The book details how the blind dissident managed to slip through the police cordon around his humble farmhouse and make his way to Beijing and the U.S. Embassy. That is a riveting tale. But of greater import to U.S.-China relations is Mr. Chen’s version of the events that led him to leave the embassy after the two governments spent days negotiating over his fate.

The resulting deal seemed to end a diplomatic crisis as the two countries prepared to convene their annual high-level Strategic and Economic Dialogue. Although Chinese officials refused to let him leave the country, skillful U.S. negotiators found a compromise. Mr. Chen would leave the embassy and stay in China, while the government would allow him to study law at a Chinese school and then at New York University’s Shanghai campus.

Soon after he left the embassy, the understandably anxious Mr.

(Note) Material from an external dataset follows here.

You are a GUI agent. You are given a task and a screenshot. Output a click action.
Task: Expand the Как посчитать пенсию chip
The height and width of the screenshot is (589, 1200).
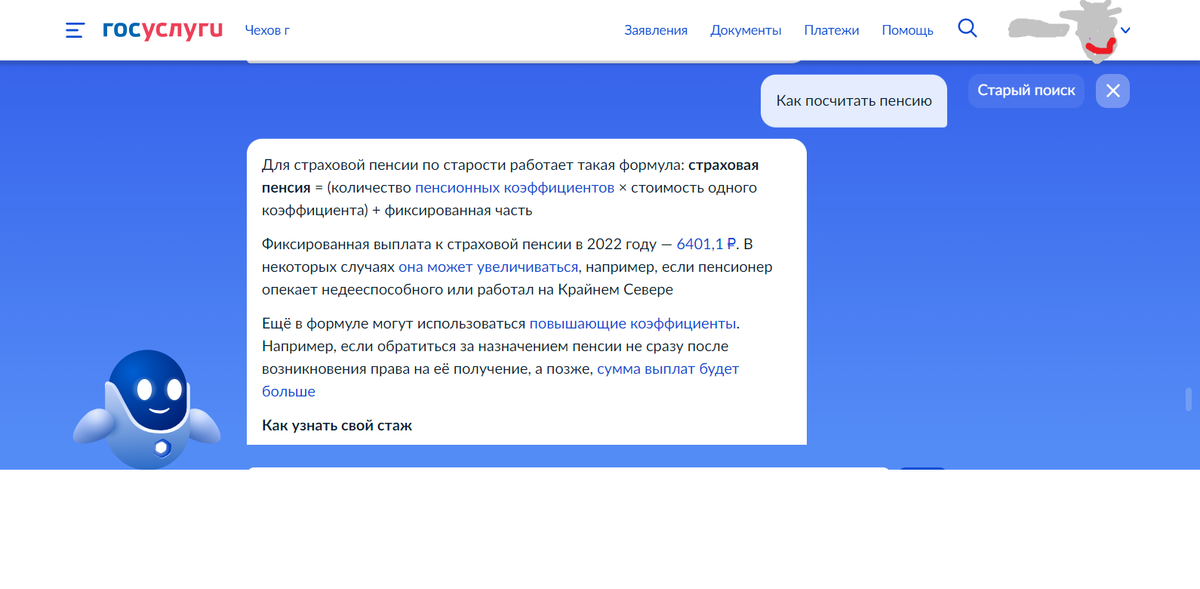coord(853,100)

Chen repudiated the hard-won deal. This reignited the crisis in the full glare of world publicity. Fortunately, after NYU’s U.S.-Asia Law Institute agreed to grant Mr. Chen an academic fellowship in New York, further frantic negotiations secured his freedom to leave the country.

That tense week became an issue in the 2012 U.S. presidential campaign. Republican leaders charged the Obama administration with bungling the initial negotiations over Mr. Chen’s case and coercing him to leave the security of the embassy in return for a very risky offer to remain in China. Secretary of State Hillary Clinton rejected the charge, claiming that the administration had been “guided by [Mr. Chen’s] choices and our values.”

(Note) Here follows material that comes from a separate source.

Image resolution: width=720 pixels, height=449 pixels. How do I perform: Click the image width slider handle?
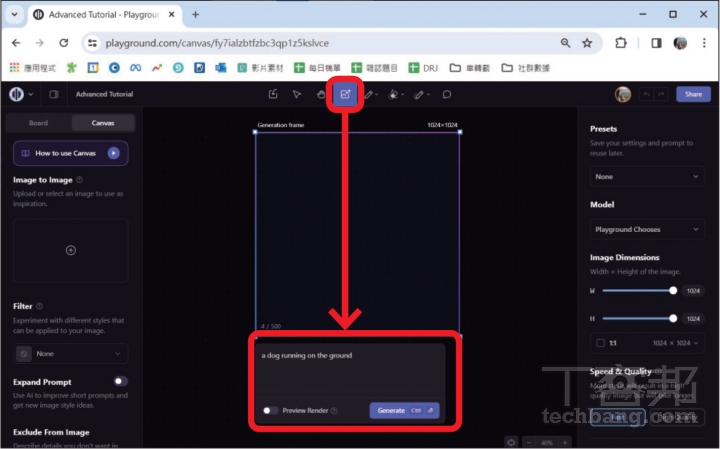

“Hard Choices,” Secretary Clinton’s memoir of her years in the State Department, acknowledges that “Chen appeared frail and vulnerable.” Ambassador Gary Locke and State Department Legal Advisor Harold Koh “spent hours with Mr. Chen, holding his hand, soothing his fears, and talking about his hopes for the future.”

Mrs. Clinton insists that Mr. Chen’s decision to leave the embassy reflected his free will. Because he quickly regretted that decision, her memoir brands him “unpredictable and quixotic.”

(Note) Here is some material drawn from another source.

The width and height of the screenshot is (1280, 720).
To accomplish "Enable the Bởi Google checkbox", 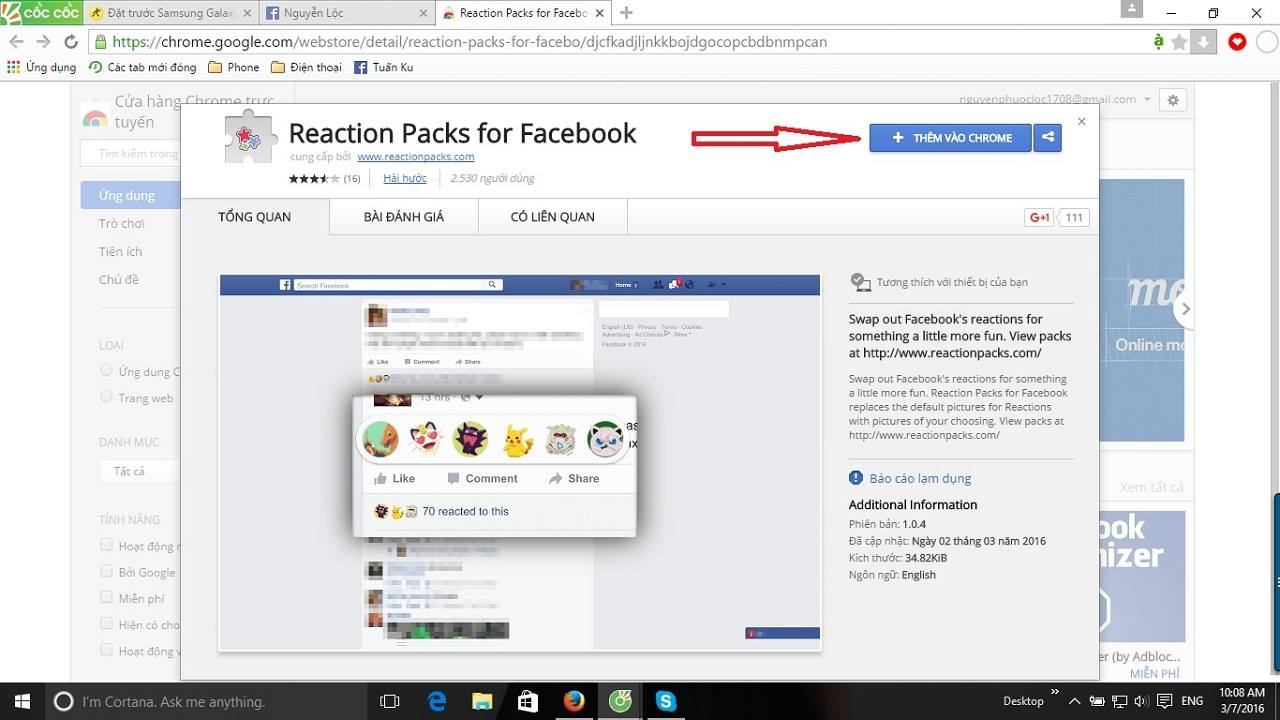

In his book, Mr. Chen says he felt enormous pressure to leave the embassy, despite his great fears that the Chinese government would not respect the compromise in practice. I can testify to those pressures and fears since I had extensive telephone conversations with him at the time.

The calls came about at Mr. Koh’s request as a way to allow Mr. Chen to discuss the situation with an American friend in whom he had expressed confidence. So on each of the two days before he left the embassy, I received briefings from Mr. Koh and Assistant Secretary of State Kurt Campbell, and then I talked with Mr. Chen.

On the first day we talked, after hearing Mr. Chen’s repeated fears, I advised him to stay in the embassy. Meanwhile U.S. diplomats were urging him to consider the anticipated drawbacks, including the State Department’s doubts about the legality of harboring him as well as the certainty of the Chinese government’s outrage.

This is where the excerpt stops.